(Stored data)

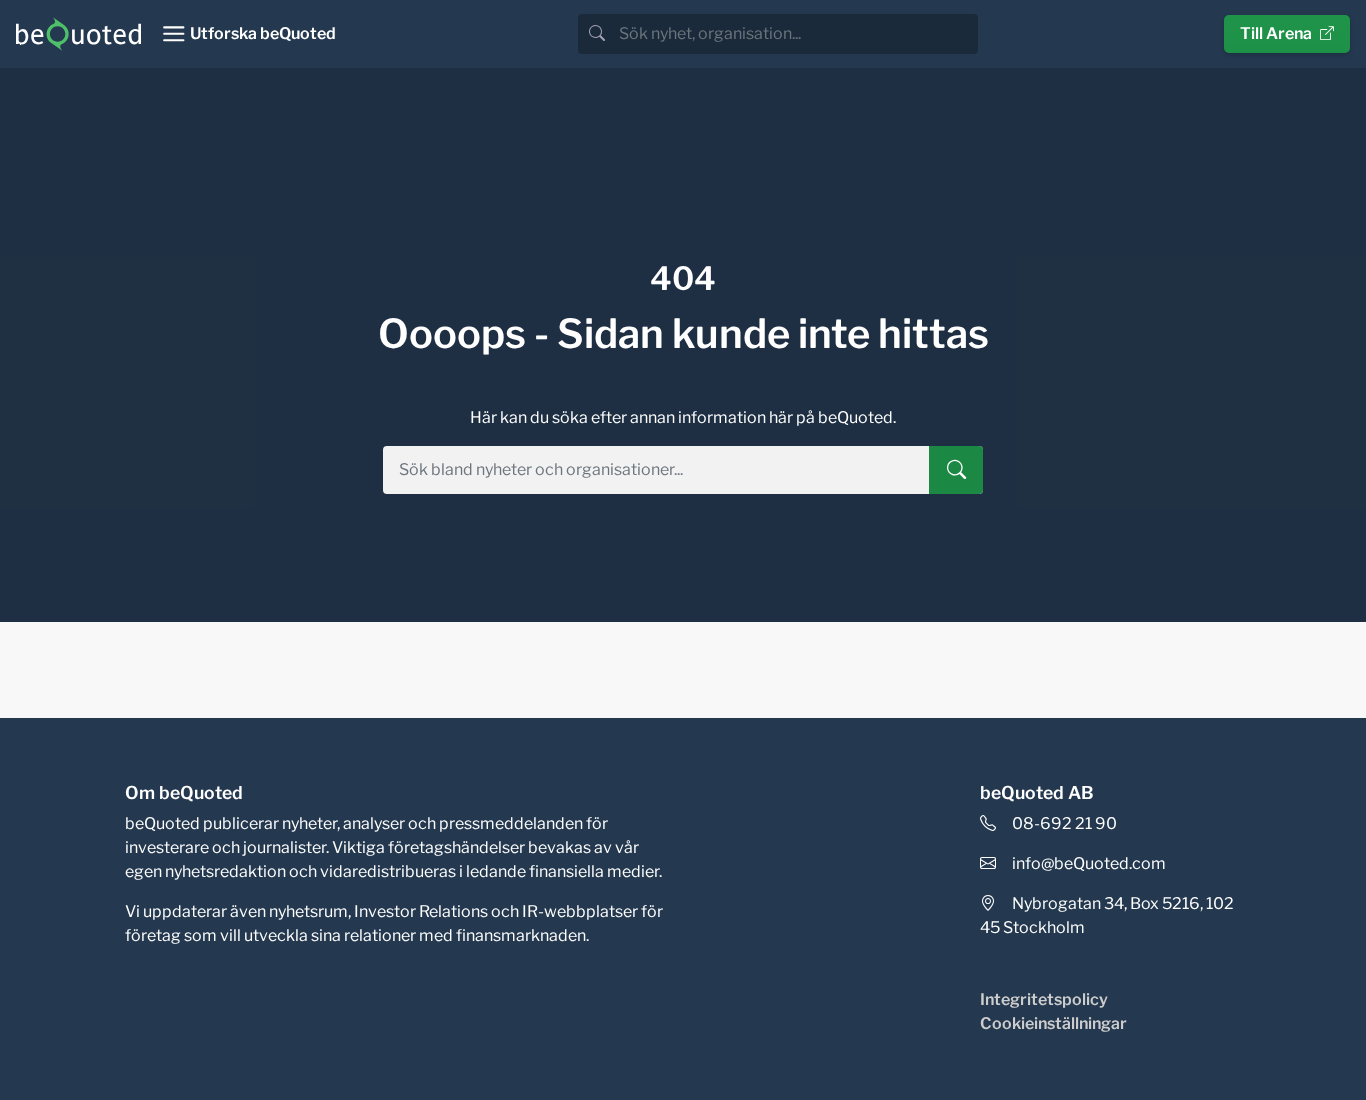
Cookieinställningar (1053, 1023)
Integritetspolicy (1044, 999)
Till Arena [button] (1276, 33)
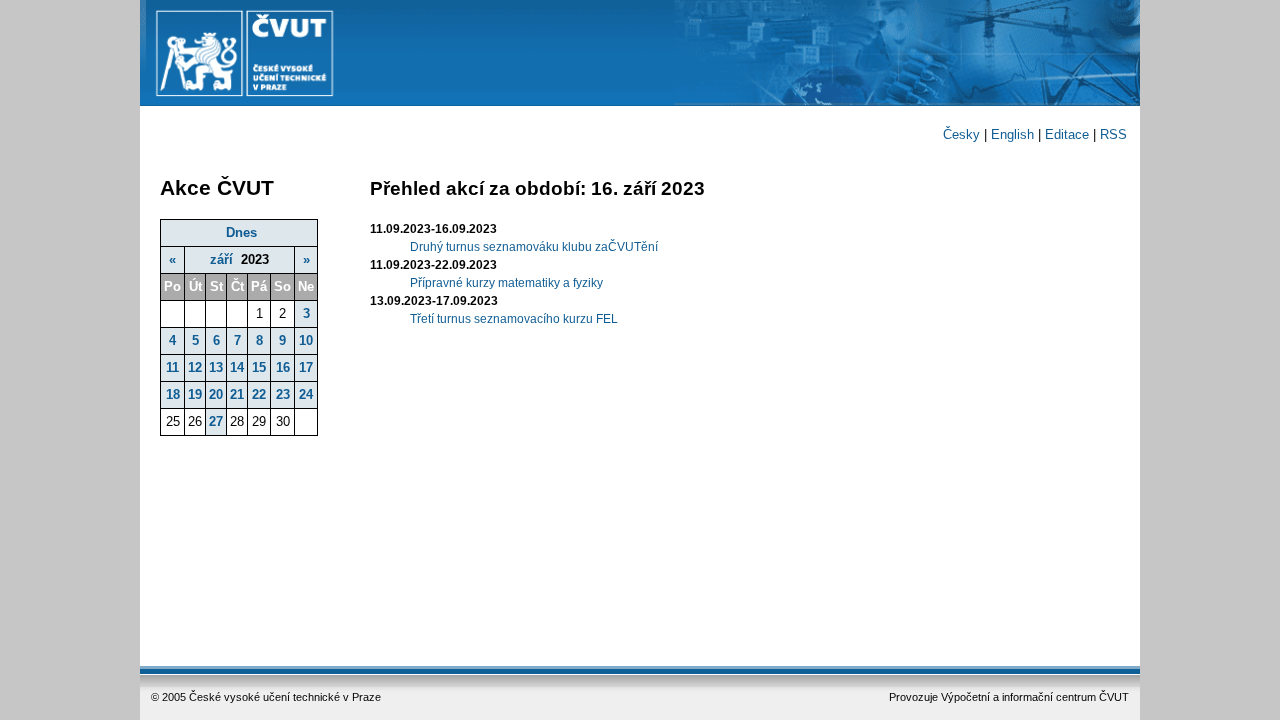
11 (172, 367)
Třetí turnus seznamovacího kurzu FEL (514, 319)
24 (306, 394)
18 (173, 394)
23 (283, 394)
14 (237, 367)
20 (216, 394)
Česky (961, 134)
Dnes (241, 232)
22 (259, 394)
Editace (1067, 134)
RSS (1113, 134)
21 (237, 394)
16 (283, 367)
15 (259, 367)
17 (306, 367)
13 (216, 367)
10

Instructions for the task: Reproduce every entry exactly; images stay out.

Response below:
Cookieinställningar (1053, 1023)
Integritetspolicy (1044, 999)
Till Arena [button] (1276, 33)
11 (172, 367)
Třetí turnus seznamovacího kurzu FEL (514, 319)
24 (306, 394)
18 (173, 394)
23 (283, 394)
14 (237, 367)
20 (216, 394)
Česky (961, 134)
Dnes (241, 232)
22 (259, 394)
Editace (1067, 134)
RSS (1113, 134)
21 (237, 394)
16 (283, 367)
15 (259, 367)
17 (306, 367)
13 (216, 367)
10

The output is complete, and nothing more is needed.